MBS’s CIO, Ric Lamont (who is quoted in the study) was one of my MBA classmates and a lot of credit goes to him and to Carl Joseph (Manager, Information Services) for pulling this off so succesfully.

(FYI: I read this case study when it was published last year but remembered today that I’d forgotten to link to it back then. If you’re wondering why I remembered it now that’s because it came up in my “melbourne business school” Google Alert this morning; presumably because its web page was tweaked or republished in a new format.)

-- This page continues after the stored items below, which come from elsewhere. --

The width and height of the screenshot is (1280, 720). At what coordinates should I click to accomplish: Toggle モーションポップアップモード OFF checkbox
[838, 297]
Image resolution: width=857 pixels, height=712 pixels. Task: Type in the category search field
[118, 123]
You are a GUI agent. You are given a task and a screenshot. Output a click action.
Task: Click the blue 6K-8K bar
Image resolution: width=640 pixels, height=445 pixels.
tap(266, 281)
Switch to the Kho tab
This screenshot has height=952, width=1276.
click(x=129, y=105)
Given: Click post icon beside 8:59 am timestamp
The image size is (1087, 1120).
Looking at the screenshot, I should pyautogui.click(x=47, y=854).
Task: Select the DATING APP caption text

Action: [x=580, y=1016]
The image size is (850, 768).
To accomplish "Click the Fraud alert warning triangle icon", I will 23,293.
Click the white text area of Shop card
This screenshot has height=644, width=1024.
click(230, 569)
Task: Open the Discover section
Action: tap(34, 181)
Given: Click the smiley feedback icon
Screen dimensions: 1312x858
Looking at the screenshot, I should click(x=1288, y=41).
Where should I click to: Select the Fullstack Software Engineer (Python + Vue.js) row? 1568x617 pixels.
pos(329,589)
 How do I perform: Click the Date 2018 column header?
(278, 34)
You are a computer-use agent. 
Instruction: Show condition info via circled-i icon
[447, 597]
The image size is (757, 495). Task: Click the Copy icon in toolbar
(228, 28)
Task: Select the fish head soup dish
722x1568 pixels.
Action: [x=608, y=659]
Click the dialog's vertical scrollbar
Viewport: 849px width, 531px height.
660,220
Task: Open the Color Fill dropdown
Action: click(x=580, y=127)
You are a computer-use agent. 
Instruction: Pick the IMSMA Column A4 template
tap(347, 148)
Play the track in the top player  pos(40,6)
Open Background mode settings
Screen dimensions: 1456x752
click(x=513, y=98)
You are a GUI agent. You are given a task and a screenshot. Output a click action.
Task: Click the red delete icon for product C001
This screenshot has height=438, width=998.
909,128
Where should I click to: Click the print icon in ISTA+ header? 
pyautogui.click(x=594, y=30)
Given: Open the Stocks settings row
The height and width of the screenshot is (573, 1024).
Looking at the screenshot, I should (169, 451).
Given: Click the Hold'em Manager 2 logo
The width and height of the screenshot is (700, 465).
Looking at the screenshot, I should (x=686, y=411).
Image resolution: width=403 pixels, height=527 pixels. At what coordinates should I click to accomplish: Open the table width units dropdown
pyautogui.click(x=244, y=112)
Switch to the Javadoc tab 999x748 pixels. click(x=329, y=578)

Marketing 101: Overview of the Marketing Process

Monday, January 25th, 2010

I took a number of marketing courses in my MBA at Melbourne Business School (MBS) and it was during my Consumer Behaviour course with Brian Gibbs that we got the best, single-page overview of the marketing process.

Framework for Marketing Management

Gibbs called this the ‘Framework for Marketing Management’ and it’s an excellent summary of how marketing is done:

Framework for Marketing Management

[Note: The diagram above is one that I made based on my notes from the course.]

It works like this:

  • The marketing concept says you begin by looking at your customers, company, and competition – these are the three Cs. Let’s say your company makes pens:
    • Ask yourself what it is that your customers need. How can you satisfy that need? In real life a lot of research would go into answering questions like these. Then consider what your customers do to satisfy those needs. What factors contribute to their decision making process? Again, more research would be done.
    • Also look at your company. Can you make the pens your customers want? Do those types of pens fit with your company’s corporate objectives? For example, if you’re Montblanc, you won’t be making cheap plastic pens anytime soon even if some your customers say that’s what they want in a writing instrument.
    • Don’t forget to analyze your competition as well. How will your competitors respond to your product (say, when you introduce a new version)? Also ask yourself who else satisfies the needs of your customers. For example, should you be looking at companies that make markers and pencils as competition?
  • Once you’ve done that, you segment your customers according to primary bases, such as their identified needs. For example, Group A wants cheap plastic ballpoint pens, Group B wants fancy liquid ink pens, and so on. You also segment by secondary bases, which are often things like demographics. You keep slicing and dicing using a combination of bases till you get useful segments; i.e. those you can target properly. For example, you could further segment Group B by age bracket and annual income.
  • Next, you decide which specific segments you’re going to target (and why). For example, Montblanc may be targeting only, say, richer and older people from Group B. They know they can communicate well with these people, they can defend this segment from the competition, and ultimately that’s the area of the market they want their company to operate in.
  • That sets you up with the positioning of your product. Getting your positioning right is incredibly important because it’s the key to your entire plan. So, for example, Montblanc may position themselves in the luxury space as a company that sells excellent writing instruments that have the highest level of craftsmanship. In effect, their pens are high-end gifts, much like hand-crafted jewellery. They would then position themselves appropriately in the luxury gift jewellery markets, but not in the broader writing instruments market.
  • Once you’ve got your positioning done, you figure out how you’re going to to create, capture, communicate, and deliver value to your customer. This value is created by the existence of your product, captured by its price, communicated through your promotion, and delivered by where you place (or how you distribute) your product – these are the four Ps.
  • Finally, as the market grows and develops, you will need to tweak these four Ps to maintain your positioning. Then, at regular intervals, you will need to re-do your three Cs because the market will change and you will need to change with it. Repeat ad infinitum…well, at least as long as your company continues to exist.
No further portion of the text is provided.